The old evil-looking “Mighty Arabs”
logo image and mascot – apparently based on stories from “One
Thousand and One Nights,” also known as “Arabian Nights” –
have been recast, after complaints from Arab-American individuals and
organizations.
Abed Ayoub, legal and policy director
for the American-Arab Anti-Discrimination Committee, said the old
mascot is “basically an angry ‘Arab’ head – hooknose, long
beard, headscarf and all.’”
Over many years, officials in charge
of prep and college sports across this country have responded to
complaints about ethnic and racial stereotyping and made changes to
respect diversity. They’ve done the decent and right thing; but
this has not been the case in pro sports. An egregious case of racial
insensitivity is the National Football League, which also has been
coming under attack for its tolerance of players who beat their wives
and children.
I recently read an op-ed article on
the Kansas City Star Web
site about pro sports exploiting American Indian culture. The author,
Hampton Stevens, of Kansas City, argues that the Kansas City NFL
franchise should change the team’s name – they’re the Chiefs
(with an arrowhead logo).

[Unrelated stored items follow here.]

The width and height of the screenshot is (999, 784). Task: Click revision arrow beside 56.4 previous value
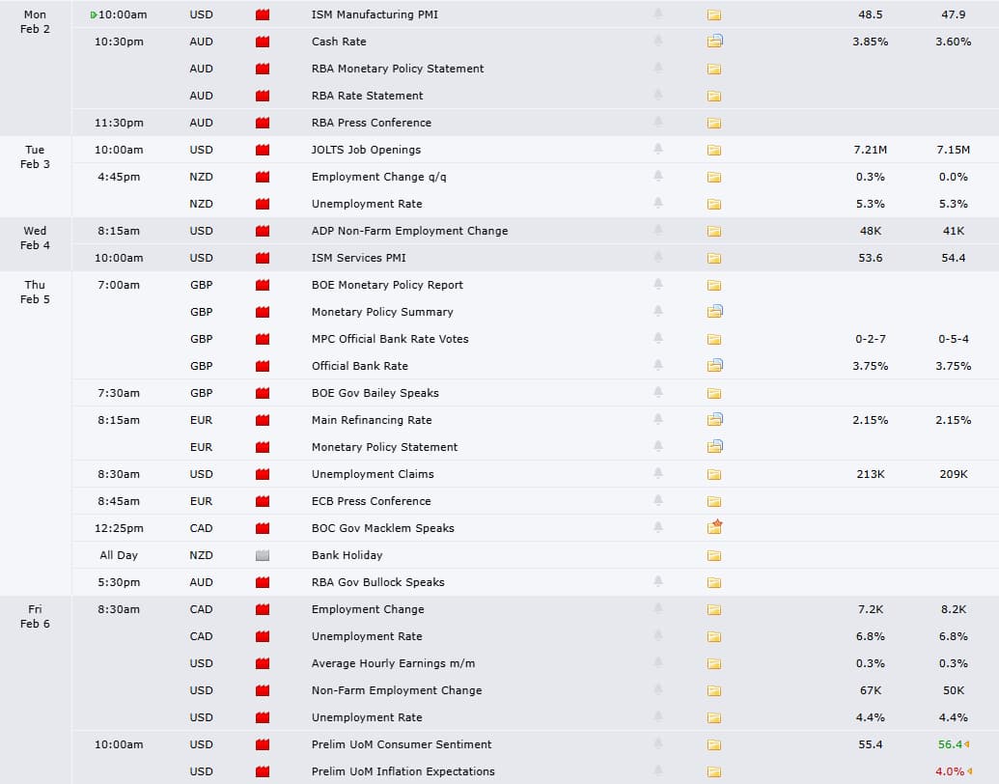pyautogui.click(x=967, y=744)
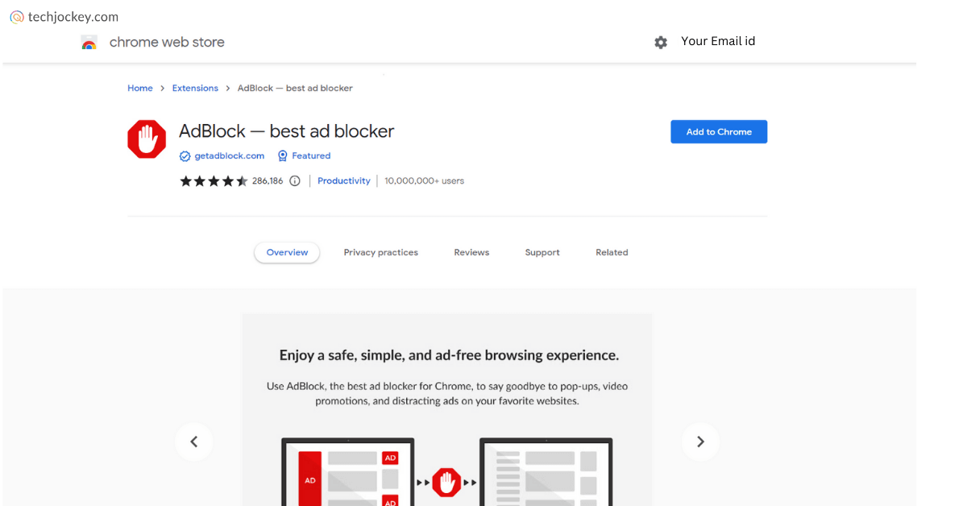Image resolution: width=967 pixels, height=506 pixels.
Task: Select the Overview tab
Action: click(287, 252)
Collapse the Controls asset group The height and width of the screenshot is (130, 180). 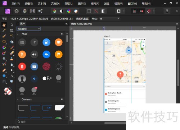point(18,99)
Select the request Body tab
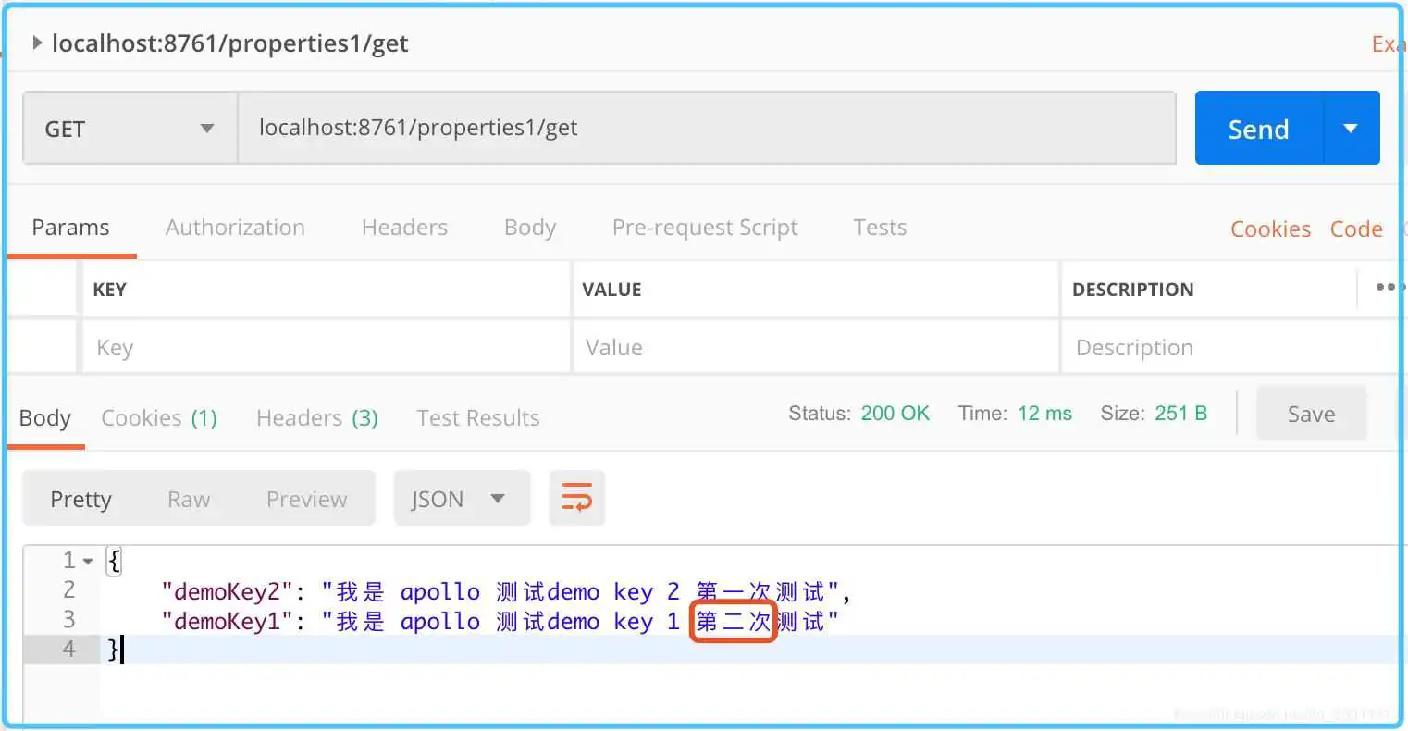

He suggests that a change will “make
money for the team. But mostly the Chiefs should change its name
because it’s the right thing to do.”
Stevens writes: “The name ‘Chiefs’
is offensive. Granted, it isn’t as offensive as ‘Redskins’ or
Chief Wahoo, the Cleveland Indians’ grinning mascot. But, really,
is ‘least offensive stereotype’ where we want to set the bar?”
So, I’m writing about this topic
again ahead of protests in the works for Nov. 2, when the Minnesota
Vikings host the Washington football team at TCF Bank Stadium. I’ve
been writing about the appropriation of American Indian names and
religious symbols by pro sports teams for more than 20 years. The
issue gained a heightened profile in 1991, when the Minnesota Twins
played the Atlanta Braves in the World Series.
Preceding the first game at the
Metrodome, the national TV broadcast featured a short segment about
the controversy over the Atlanta franchise’s use of Indian names.
You’ll recall that when games were played in Atlanta-Fulton County
Stadium, the fans joined en masse in the “tomahawk chop,” which
was accompanied by a faux-Indian musical dirge and drumming.
On the basis of videos you can find on
YouTube, the Atlanta MLB franchise still encourages its fans to do
the tomahawk chop shtick. This is the team that had a mascot dubbed
Chief Noc-A-Homa. The tradition started in Milwaukee, and continued
when the franchise moved from Milwaukee to Atlanta in 1966. The most
famous mascot was Levi Walker, Jr. (Odawa), who portrayed the “chief”
from 1969-1985.
According to a story on the ESPN Web
site: “Before each home game, Chief Noc-A-Homa, dressed in Native
American costume, would do a dance on the pitcher’s mound and then
head out to left field where he would watch the game from a tepee set
on a platform in the bleachers. When a Braves player homered, he’d
set off smoke signals and come out of the tepee to do a celebration
dance.
Walker reportedly didn’t understand
why the American Indian Movement (AIM) objected to Chief Noc-A-Homa;
but the team shelved the mascot prior to the 1991 season.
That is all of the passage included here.